Di mata Hikmahanto, Snowden tidak hanya berhasil membongkar praktik spionase kedua negara itu terhadap Indonesia, namun juga mengubah pola hubungan antarnegara. 

"Informasi yang dikuak oleh Snowden ini membuka pemikiran bahwa negara-negara lain bahkan yang diklaim sebagai sahabat pun tidak menaruh kepercayaan terhadap Indonesia. Mereka curiga terhadap Pemerintahan kita," kata Hikmahanto saat dihubungi VIVAnews, Minggu 3 November 2013.

Seharusnya, kata pengamat dari Universitas Indonesia itu, Indonesia juga bersikap serupa.

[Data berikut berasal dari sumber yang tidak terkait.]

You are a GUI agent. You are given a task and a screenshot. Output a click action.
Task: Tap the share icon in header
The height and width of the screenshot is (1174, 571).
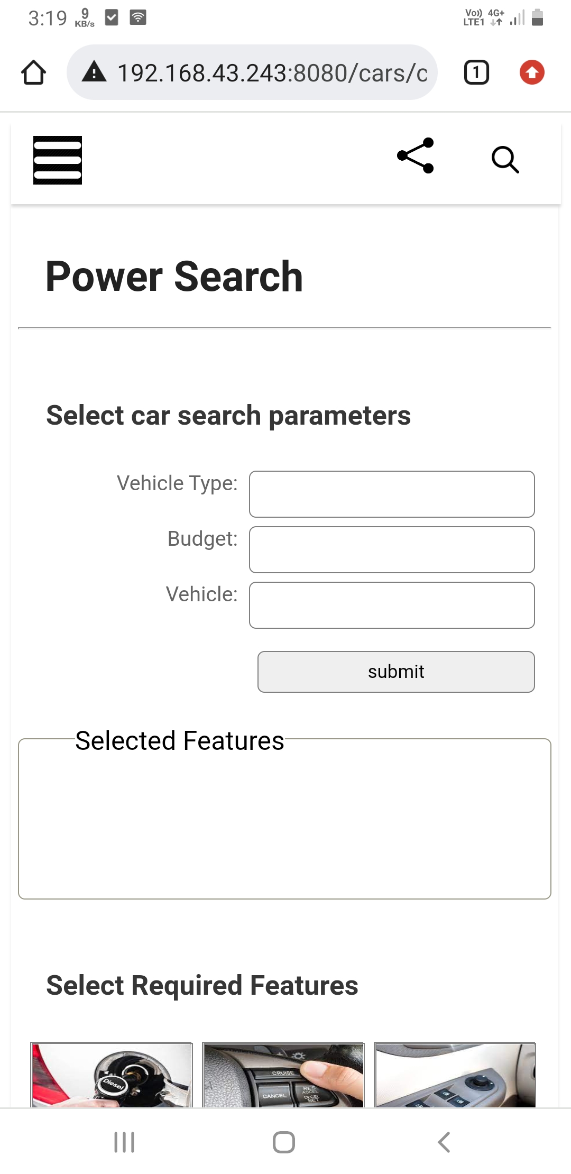416,156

Tidak mudah percaya terhadap kebaikan yang ditawarkan oleh pemerintah dari negara-negara lain.

"Jangan-jangan di balik kemudahan mereka membaca arah kebijakan Indonesia itu karena adanya faktor informasi kita yang disadap," kata dia.

Hikmahanto mengaku tidak dapat mengetahui sejauh apa informasi yang berhasil diperoleh kedua badan intelijen itu sejak mendirikan pos spionase di dalam gedung Kedutaan dan Konsulat Jenderal. Namun dia menilai ada tiga jenis informasi yang disadap oleh kedua badan intelijen tersebut.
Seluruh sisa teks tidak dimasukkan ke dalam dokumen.